In primo luogo, il Garante ribadisce che non sono ammesse, come forme di acquisizione del consenso, le pratiche:

• del c.d. “scrolling” (ossia, lo spostamento in basso del cursore), che possa essere qualificato come azione positiva idonea a manifestare in maniera inequivoca la volontà di prestare un consenso al trattamento, salvo eccezioni da vedere caso per caso;
• del c.d. “cookie wall”, ossia un meccanismo vincolante (c.d. take it or leave it) in cui l’utente sia obbligato, per accedere al sito, ad esprimere il proprio consenso alla ricezione di cookies o di altri strumenti di tracciamento, salvo eccezioni da valutare caso per caso.
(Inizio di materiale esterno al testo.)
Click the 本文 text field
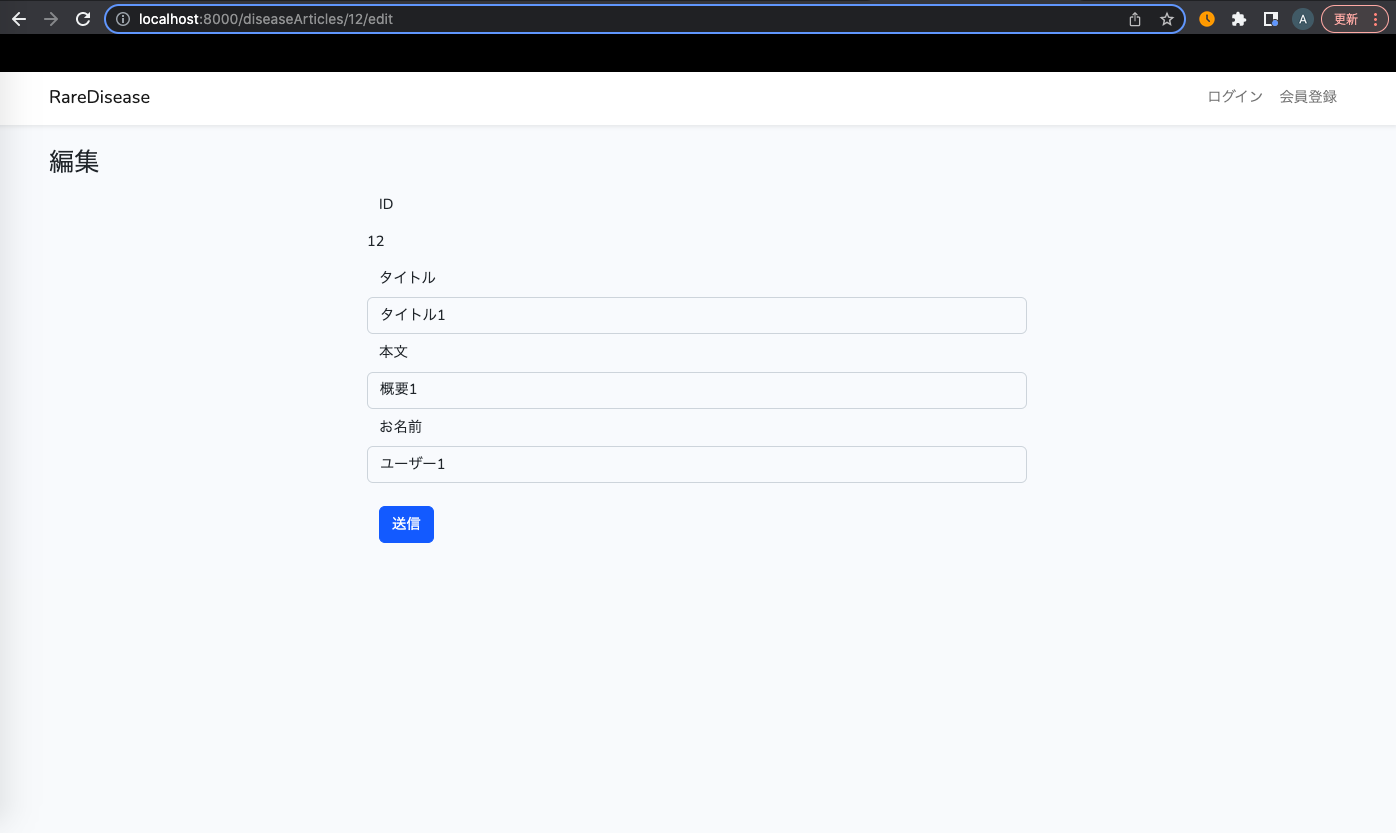 tap(696, 390)
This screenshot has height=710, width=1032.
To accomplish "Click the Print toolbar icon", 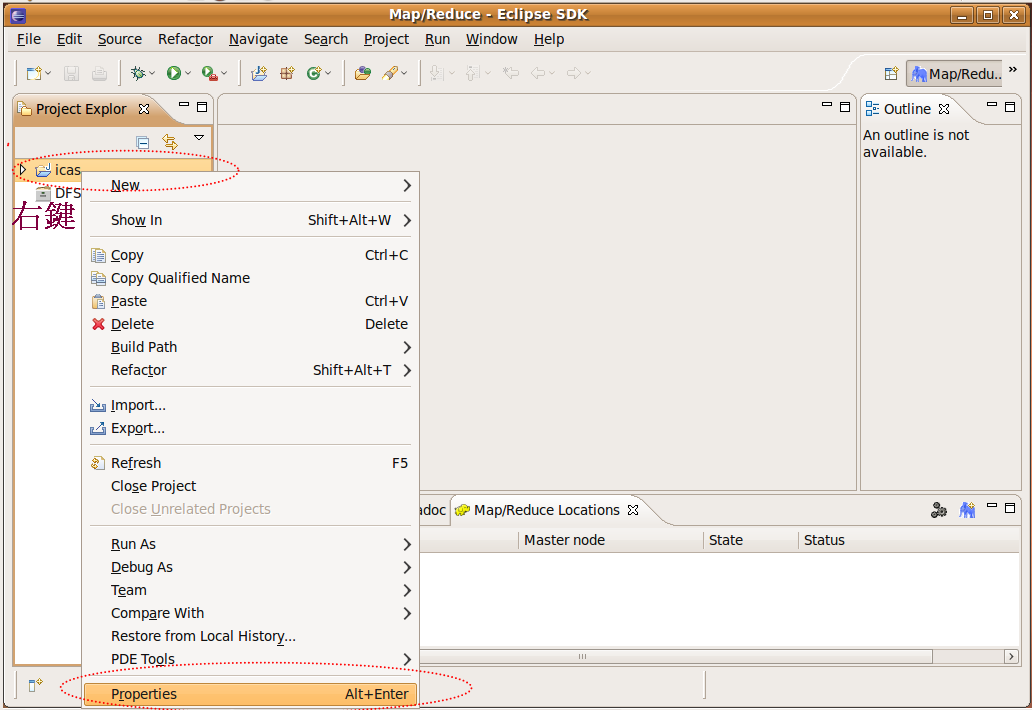I will pos(98,72).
Da un punto di vista operativo, il Garante richiede le seguenti caratteristiche per acquisire validamente il consenso del navigatore:

• al momento del primo accesso di un utente al sito web, nessun cookie o altro strumento diverso da quelli tecnici sarà posizionato all’interno del dispositivo e non sarà utilizzata alcuna tecnica attiva o passiva di tracciamento;
• al primo accesso alla pagina web, apparirà un’area o un banner di dimensioni adeguate e tali da non indurre l’utente ad effettuare scelte indesiderate;
• tale banner dovrà consentire all’utente di esprimere il proprio consenso, attraverso un’azione positiva;
• occorre quindi consentire all’utente di mantenere le impostazioni di default e di proseguire la navigazione senza prestare alcun consenso, cliccando sul comando di chiusura del banner contraddistinto da una “X” posizionata in alto e a destra all’interno del banner;
• occorre inserire (oltre al link all’informativa completa) una informativa minima relativa all’utilizzo dei cookies tecnici e - previo consenso, al fine di inviare messaggi pubblicitari ovvero di fornire il servizio in modo personalizzato - di cookies di profilazione o di altri strumenti di tracciamento;
• sarà inoltre presente un comando attraverso il quale sia possibile esprimere il proprio consenso accettando il posizionamento di tutti i cookie o l’impiego di eventuali altri strumenti di tracciamento e il link ad una ulteriore area dedicata nella quale sia possibile selezionare le funzionalità, i soggetti cd. terze parti ed i cookie al cui utilizzo l’utente scelga di acconsentire

Il Garante precisa inoltre che il banner non dovrà essere ripresentato ad ogni nuovo accesso e che la scelta dell’utente dovrà essere debitamente registrata e non più sollecitata per almeno 6 mesi, salvo modifiche rilevanti nelle condizioni di trattamento.

b) L’informativa

L’informativa Cookies dovrà indicare i soggetti destinatari dei dati personali raccolti e i tempi di conservazione delle informazioni e potrà essere resa anche su più canali e con diverse modalità (ad esempio, con pop up, video, interazioni vocali). Se si utilizzano solo cookies tecnici, l’informativa Cookies potrà essere inclusa nell’informativa generale. Il Garante raccomanda poi che i cookie analytics, usati per valutare l’efficacia di un servizio, siano utilizzati solo a scopi statistici.

Quello sopra riportato è il quadro generale delle Linee guida del Garante privacy che – con adeguato supporto legale – dovrà essere implementato su ogni sito web.